Not fast enough? Not direct enough? 

Make a folder, give it a custom icon if you like, then drag aliases to all your most-used applications to it. Then drag that folder to the Dock.

BANG

right-click on it (or control-click, or click and hold) and you have instant access to all of those apps. 

Hey, you can even break it down into categories if you like -- Internet, General Apps, Games, or whatever.

"But I want my Apple Menu like it was!" Get over it, that was just a kludge anyway. Mac OS X has been completely rethought and laid out more logically:

*Apple Menu:* System-specific items which can now be accessed from what ever app you are in, without having to click to the Finder first. Recent Items, Force Quit, Sleep, Restart, Shut Down, Logout, etc.

*[application]:* When an app is launched a menu item with its name appears which contains application-specific items. About this [application], Application Preferences, Services, Hide, Hide Others, Quit.

*File:* Finally file-specific information is located solely under the File menu, instead of the mix-match of file and application items. Open, Close, Save, Print, Etc. 

Notice that items are arranged logically. OS-specific items are in the OS (apple) Menu, Application-specific items are in the Application's menu, and File-specific items are under the File menu.

The mix-matching junk that we all got used to has finally been addressed. Abandon the old way of working, it really didn't make that much sense to begin with.

Oh, by the way -- the Public Beta was interesting, but it sucked. The retail version is far, far better -- missing some features, sure... but overall, a much better experience.


----------



## Michael (Apr 9, 2001)

Thanks for some enlightening and quite helpful replies - but (I am sorry to harp on) most of you propose more complex ways of working, compared to OS 9.

The fact that some people don't want to use the Apple menu in OS 9 underlines my point. Under OS 9 you can CHOOSE the way you work.

It suits me to launch applications from the Apple menu. Maybe not everyone, but I find that the simplest. However, you don't HAVE to do it that way. If you like a desktop cluttered with applications and files, it's up to you. 

Hobeaux, incidentally, should know that in OS 9 you don't have to put your hard disk into the Apple menu, just the applications (or aliases if you prefer). The point is, that the Apple menu is there all the time - you don't have to open a window. So whatever you are working on you can open another application immediately. 

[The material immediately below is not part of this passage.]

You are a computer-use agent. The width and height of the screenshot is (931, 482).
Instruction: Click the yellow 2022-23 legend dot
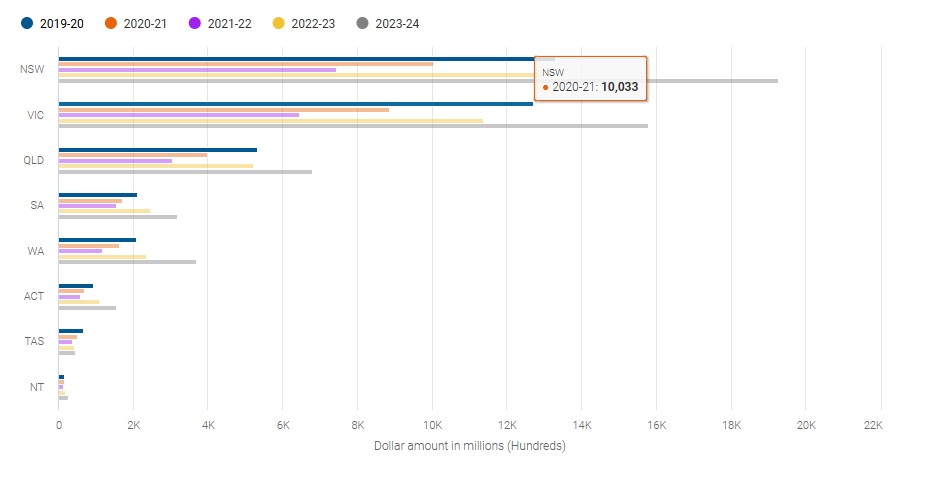pyautogui.click(x=279, y=23)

For example. for my work I need to  use Word, ProTools, Outlook Express, Internet Explorer, Acrobat reader, Virtual PC etc., swapping between them, quickly. I haven't found  more straightforward way than the Apple menu.

Thank you, though, for the suggestion of putting applications into a folder in the dock. This is, potentially, a neat solution. But will it work each time I boot or do I have to set it up on every occasion?

Finally, it is all very well saying Apple has done a good job of hiding UNIX. Many of the posts on this site suggest otherwise ...

The original Mac OS, as I understand it, was designed so a child could use it. My point is, that Apple have made their OS less intuitive - and harder to fix.


----------



## sfish (Apr 9, 2001)

You asked if the folder/disk alias dropped into the dock will be there next time reboot.  The answer is yes.  The only things that leave the dock on reboot are applications that are not specifically put there for long-term access.


----------



## AdmiralAK (Apr 9, 2001)

Forget the apple menu!
Here is a faster and more efficient way of launching apps:
Assign apps to the F keys.  I have ten apps that I use ALL the time, NEtscape, ICQ, Yahoo, OUtlook, VPC, and AIM to name a few that I launch all the time.  There is NO simpler way for me to launch em.  WHy bother with the mouse when you can just use the keyboard ?



Admiral


----------



## sfish (Apr 9, 2001)

Not that this will be universal (and it's almost completely off the subject), but my keyboard was destroyed when I was transporting my Blue/White G3 Mac and it slipped off the passenger seat and smashed down onto my keyboard.  Now I use an older ADB Apple keyboard.  It's great except that it doesn't have Function keys.  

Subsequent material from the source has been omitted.